Öte yandan erkek arkadaşı Jack annesi Terry aracılığıyla ona bir iş bulur.Tek sorun bu işi Molly'nin kabul edip etmeyeceğidir.Çünkü 50 saatini 91 yaşındaki Vivian ile çatı katındaki eski eşyaları ayıklamak pek Molly'nin tarzı değil.Hatta Molly ıslahevine gitmeye kendini hazırlamıştır bile.Sonradan bunun pek kötü bir iş olmadığına kendini inandırarak Vivian ile görüşmeye gider.Daha sonra da eski anılarla dolu çatı katında geçmişe yolculuk başlamış olur.Bu yolculukta İrlanda'dan göç etmek zorunda kalan Vivian'ın hüzünlü ve zorlu hikayesini tozlu kutulardan kaldırıp gün ışığına çıkarmaları gerekmektedir.

Aslında gördüğünüz gibi hikaye 2 zamana dayansa da Vivian da Molly'nin hayatında yer alıyor.Yani Christina'nın burada kullandığı yöntem çok zekice.Çünkü siz geçmiş bölümlerini okurken sıkılabiliyorsunuz ama bu iki bölümü birbirine bağlayan bir obje ya da olay sizin hikayeden kopmamanızı ve sıkılmamanızı sağlıyor.Fakat şöyle bir kötü yanı var.Molly ve Vivian öksüz oldukları için arada ikisinin hikayesi birbirine karışabiliyor.Sonrasında toparlasam bile başlarda böyle olduğu için biraz sıkıntı yaşadım ben.(Molly kendisini öksüz olarak görüyor.)

Diğer hoşuma giden yönlere gelirsek bunun üslubu olduğunu eklemeliyim.Hiç duraksamadan okuduysam bu sürükleyici bir dili olduğu anlamına geliyor.Kurgusu ise fena değil.Zaman zaman Pearl Harbor'u hissettirse de dediğim gibi öksüzler treni olayı hikayeye yaratıcılık katıyor.Fakat Dutchy olayı Pearl Harbor gibi olmasaydı daha iyi olabilirdi.Zaten Dutchy Olayı da Pearl Harbor'da geçiyor.

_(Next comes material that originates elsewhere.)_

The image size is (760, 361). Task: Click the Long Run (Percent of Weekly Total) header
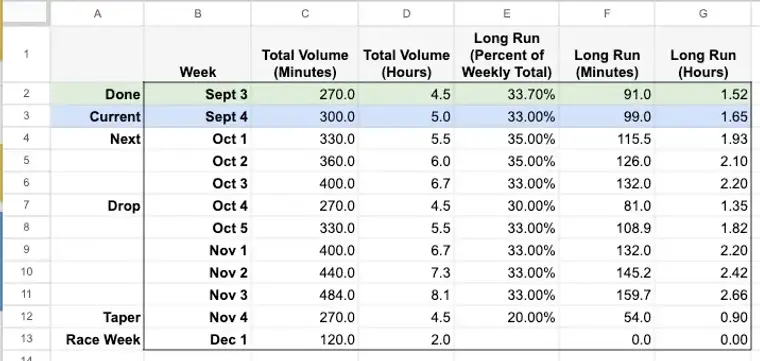tap(507, 54)
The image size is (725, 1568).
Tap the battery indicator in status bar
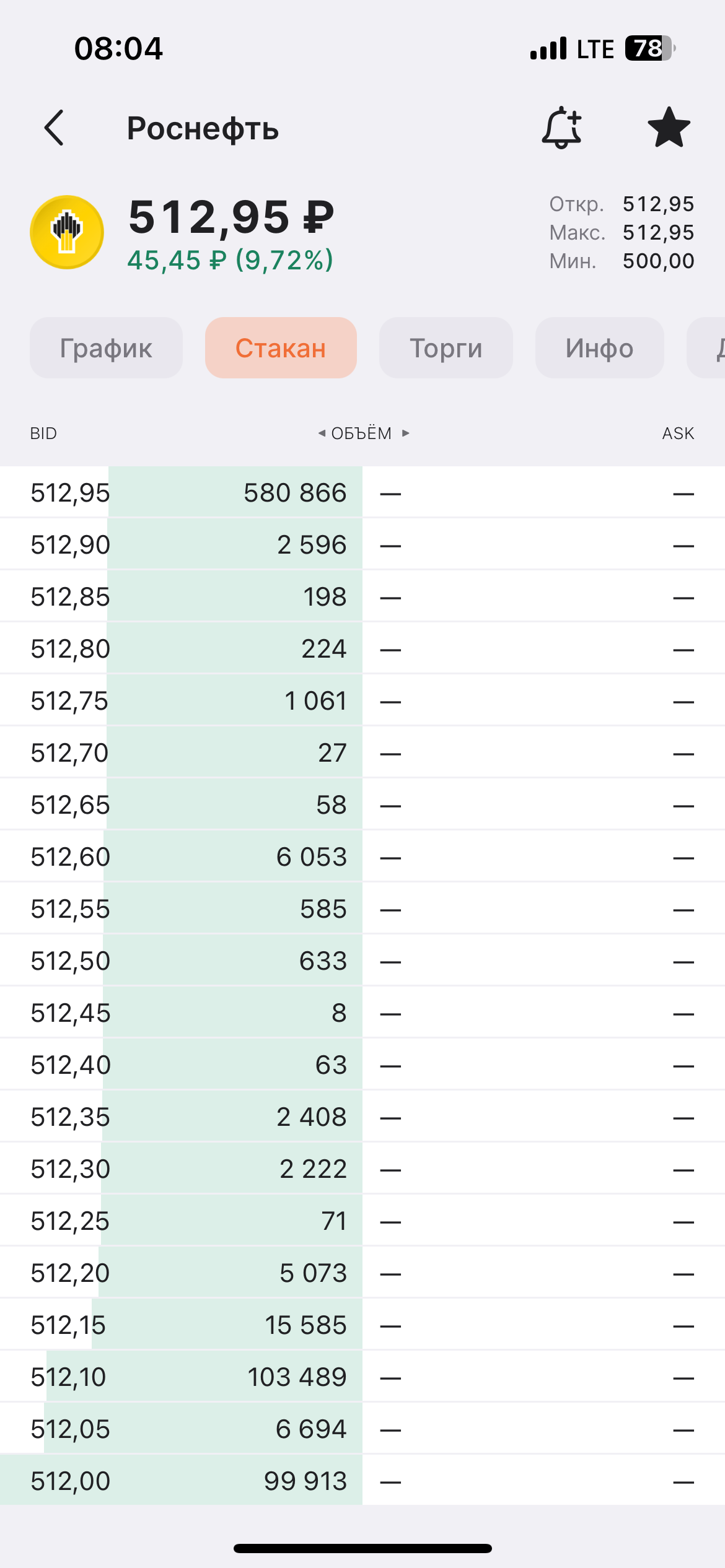click(x=649, y=48)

Son olarak kitapta Kızılderili kökenine sahip Molly'nin karşılaştığı zorluklar ve İrlandalı kızıl ve çilli bir genç kızken Vivian'ın karşılaştıkları aslında size küçücük bir mesaj da veriyor.Onlar toplumda farklı oldukları için zorluklarla karşılaşmışlardı.İkisi de kendi kökenlerini taşıyan sembollerle zamanında öksüzler treni ile buruk bir hayat yaşayan,bir evlat olarak değil de ücretsiz işçi gibi kullanılıp çocuklukları ellerinden alınan insanları temsil ediyorlar.Bu bakımdan da tarihi olaylara ışık tutan,hem güzel bir kurgu hem de güzel bir mesaja sahip bir kitap olduğunu düşünüyor,herkesin okuması gerektiğini de ekliyorum!

"Bunlara katlanabilirsin." dedi çocuk."Ya da kaçabilirsin.Belki de şansın yaver gider ve bundan sonrasını mutlu yaşayarak geçirirsin.Neler olacağını yalnızca Tanrı biliyor.O da olacakları asla söylemiyor."

(Tarihi olarak öksüzler treninden bir fotoğraf.Çocuklar bu trenle istasyonları dolaşıp evlat edindiriliyorlar.Evlatlık alınmayanlar yetimhaneye geri dönüyor.Taşra kentlerinde insanlar tarlada çalışmak için güçlü erkek çocuklar seçip onları köle gibi çalıştırabiliyorlar.Kilise adına ahlak ve merhamet amacıyla kurulan bu uygulama bir aile kurulmasını değil de çocuk işçileri arttırarak toplumda hem sınıf oluşturuyor hem de bu çocukların çocukluklarını yaşayamamalarına sebep oluyor.)